Figure 1. Cross-correlations of raw and 12-month smoothed UAH MSU Lower Tropospheric Temperature change (∆T) and Mauna Loa CO2 change (∆CO2). Smoothing is done with a Gaussian average, with a “Full Width to Half Maximum” (FWHM) width of 12 months (brown line). Red line is correlation of raw unsmoothed data (referred to as a “0 month average”). Black circle shows peak correlation.
At first glance, this seemed to confirm his study. The smoothed datasets do indeed have a strong correlation of about 0.6 with a lag of nine months (indicated by the black circle). However, I didn’t like the looks of the averaged data. The cycle looked artificial. And more to the point, I didn’t see anything resembling a correlation at a lag of nine months in the unsmoothed data.
Normally, if there is indeed a correlation that involves a lag, the unsmoothed data will show that correlation, although it will usually be stronger when it is smoothed. In addition, there will be a correlation on either side of the peak which is somewhat smaller than at the peak. So if there is a peak at say 9 months in the unsmoothed data, there will be positive (but smaller) correlations at 8 and 10 months. However, in this case, with the unsmoothed data there is a negative correlation for 7, 8, and 9 months lag.

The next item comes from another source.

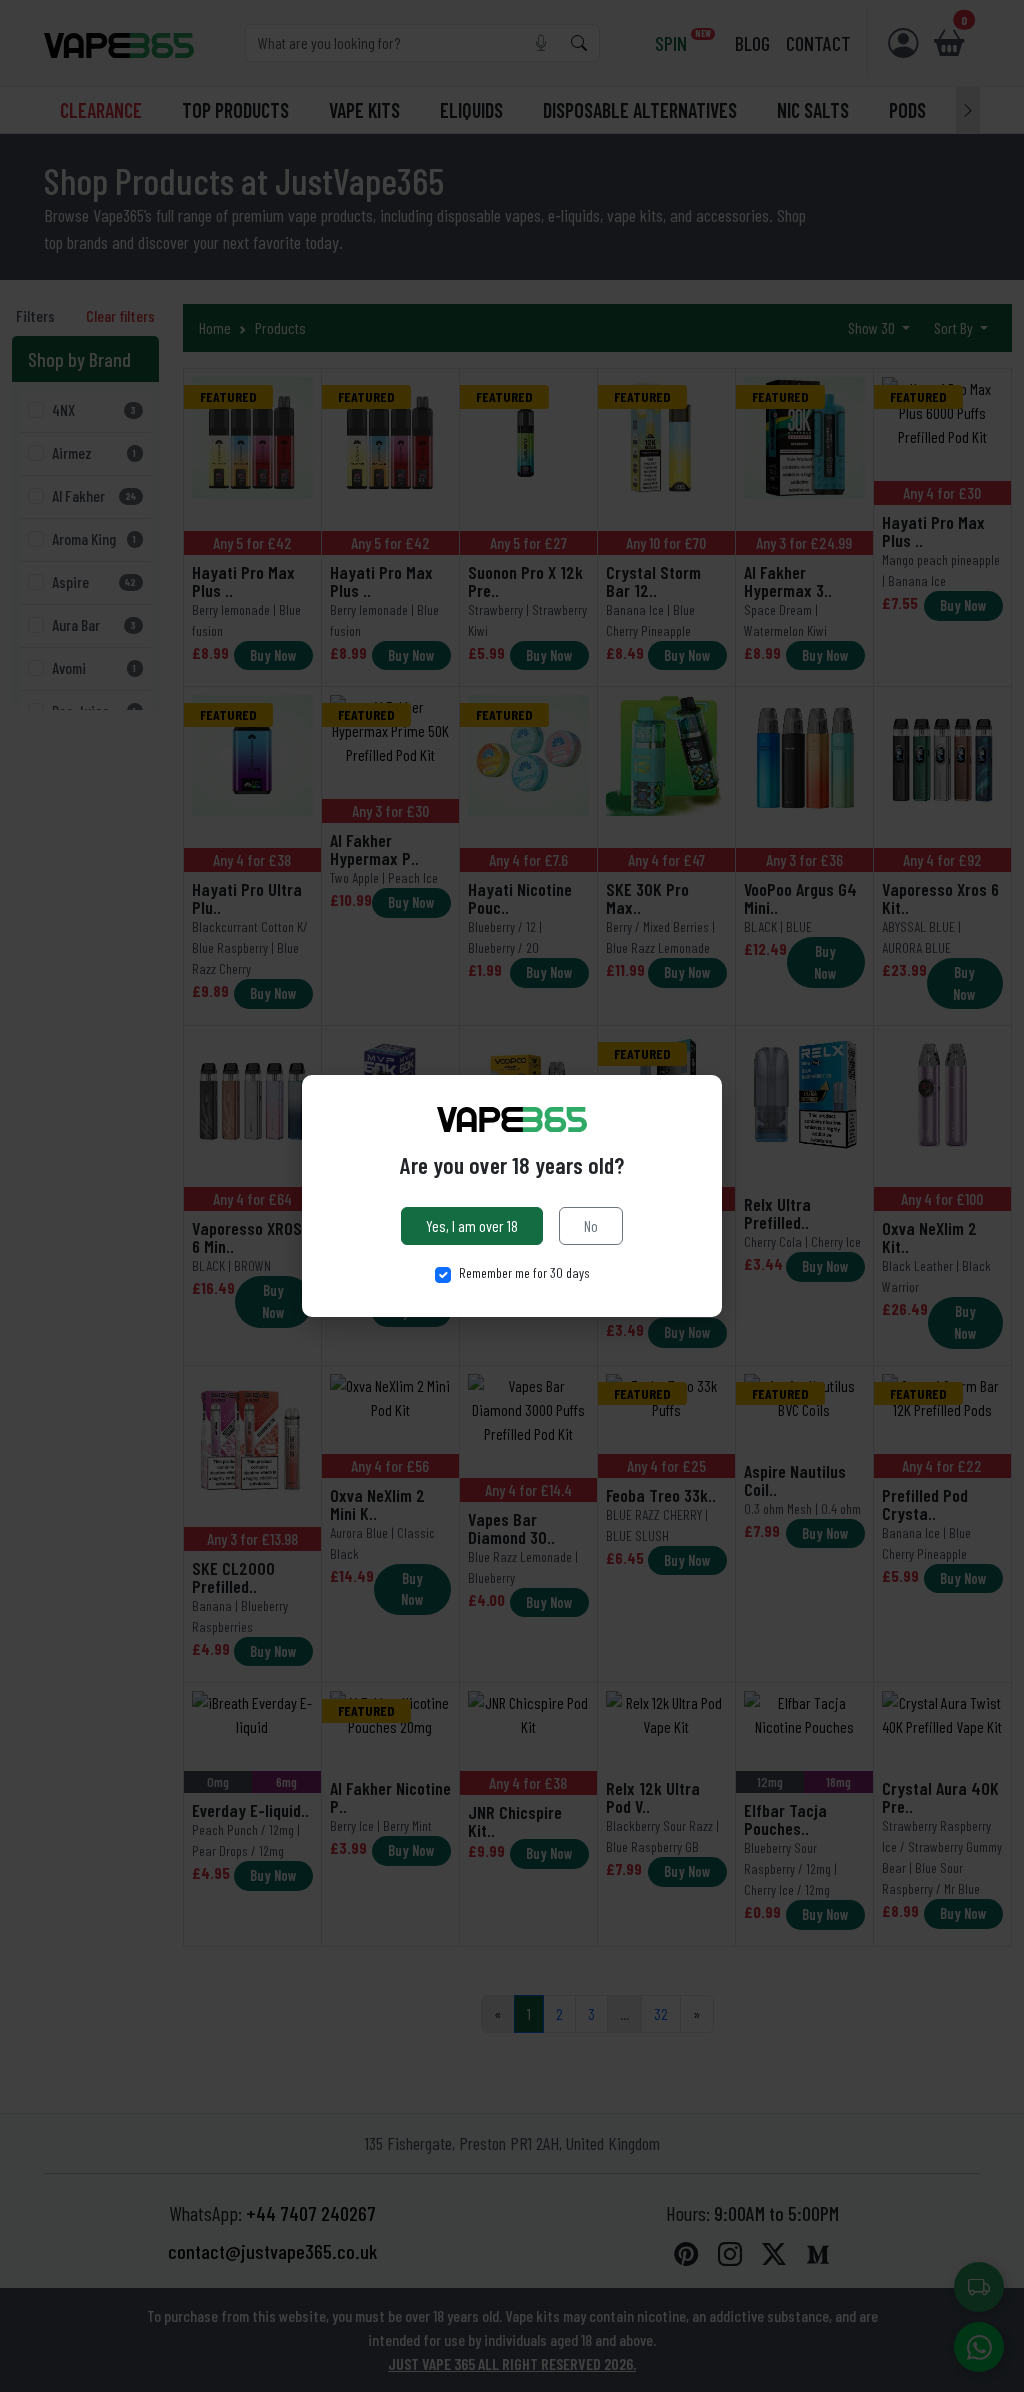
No (591, 1225)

Now Steve McIntyre has posted somewhere about how averaging can actually create spurious correlations (although my google-fu was not strong enough to find it). I suspected that the correlation between these datasets was spurious, so I decided to look at different smoothing lengths. These look like this:

Figure 2. Cross-correlations of raw and smoothed UAH MSU Lower Tropospheric Temperature change (∆T) and Mauna Loa CO2 change (∆CO2). Smoothing is done with a Gaussian average, with a “Full Width to Half Maximum” (FWHM) width as given in the legend. Black circles shows peak correlation for various smoothing widths. As above, a “0 month” average shows the lagged correlations of the raw data itself.
Note what happens as the smoothing filter width is increased. What start out as separate tiny peaks at about 3-5 and 11-14 months end up being combined into a single large peak at around nine months. Note also how the lag of the peak correlation changes as the smoothing window is widened. It starts with a lag of about 4 months (purple and blue 2 month and 6 month smoothing lines). As the smoothing window increases, the lag increases as well, all the way up to 17 months for the 48 month smoothing. Which one is correct, if any?

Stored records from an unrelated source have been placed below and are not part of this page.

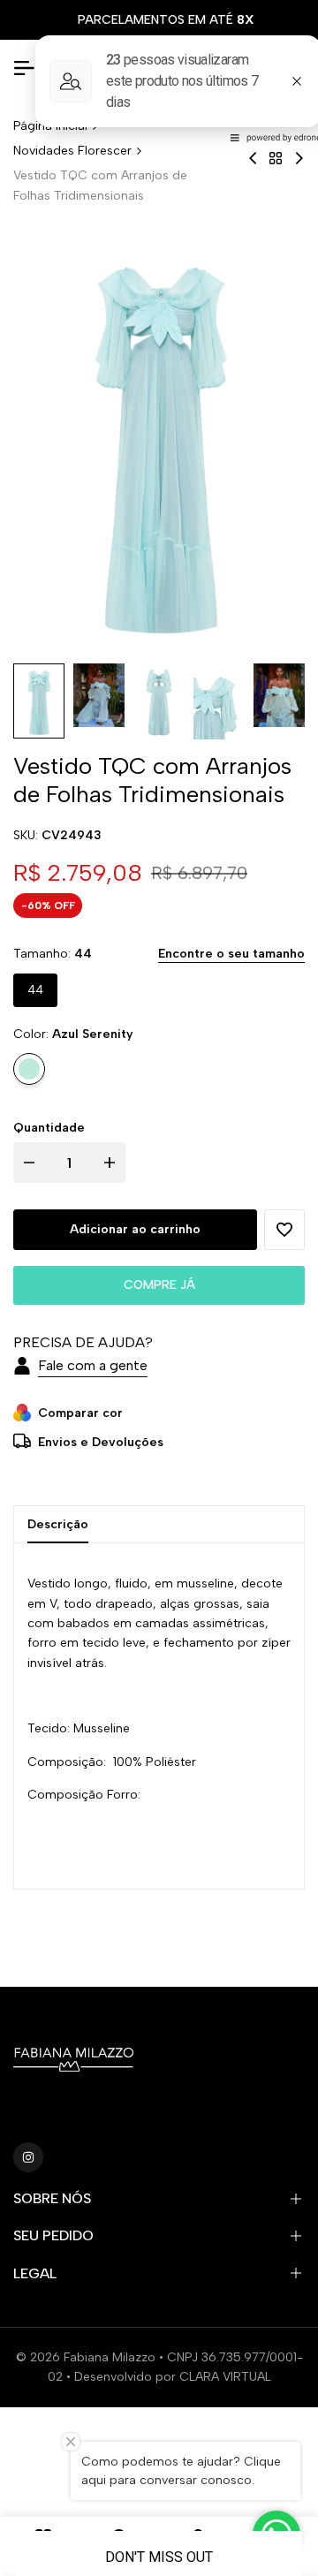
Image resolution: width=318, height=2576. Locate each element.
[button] (284, 1229)
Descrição (57, 1524)
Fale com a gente (93, 1365)
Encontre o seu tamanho (231, 953)
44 (35, 989)
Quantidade (49, 1127)
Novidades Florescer (72, 150)
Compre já (159, 1284)
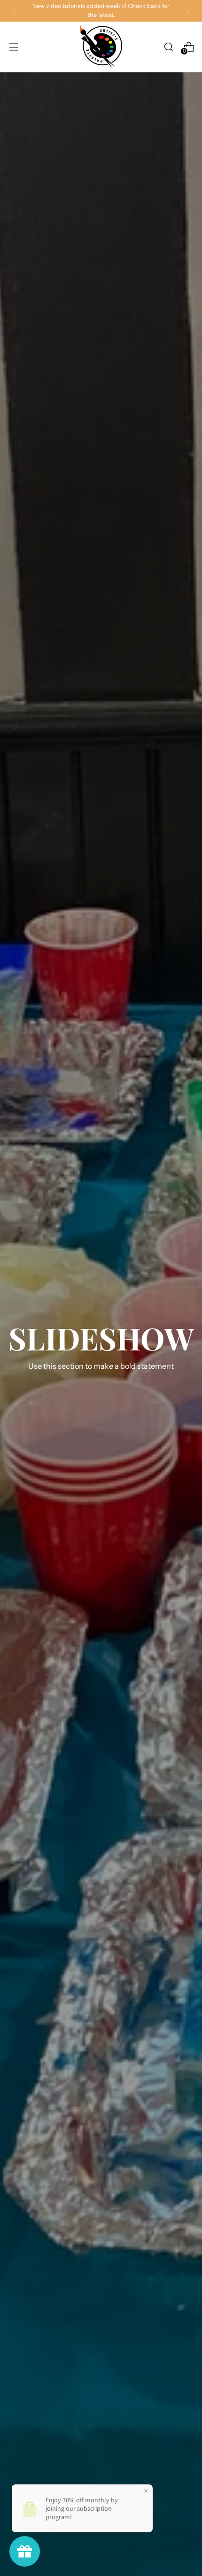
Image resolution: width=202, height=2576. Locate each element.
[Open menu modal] (13, 46)
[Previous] (14, 11)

To investigate what happens with random noise, I constructed a pair of series with similar autoregressions, and I looked at the lagged correlations. The original dataset is positively autocorrelated (sometimes called “red” noise). In general, the change (∆T or ∆CO2) in a positively autocorrelated dataset is negatively autocorrelated (sometimes called “blue noise”). Since the data under investigation is blue, I used blue random noise with the same negative autocorrelation for my test of random data. However, the exact choice is immaterial to the smoothing issue.

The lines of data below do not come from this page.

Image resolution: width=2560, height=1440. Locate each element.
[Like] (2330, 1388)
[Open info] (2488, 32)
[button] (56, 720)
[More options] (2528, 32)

This was my first result using random data:

Figure 3. Cross-correlations of raw and smoothed random (blue noise) datasets. Smoothing is done with a Gaussian average, with a “Full Width to Half Maximum” (FWHM) width as given in the legend. Black circles show peak correlations for various smoothings.
Note that as the smoothing window increases in width, we see the same kind of changes we saw in the temperature/CO2 comparison. There appears to be a correlation between the smoothed random series, with a lag of about 7 months. In addition, as the smoothing window widens, the maximum point is pushed over, until it occurs at a lag which does not show any correlation in the raw data.
After making the first graph of the effect of smoothing width on random blue noise, I noticed that the curves were still rising on the right. So I graphed the correlations out to 60 months. This is the result:

Figure 4. Rescaling of Figure 3, showing the effect of lags out to 60 months.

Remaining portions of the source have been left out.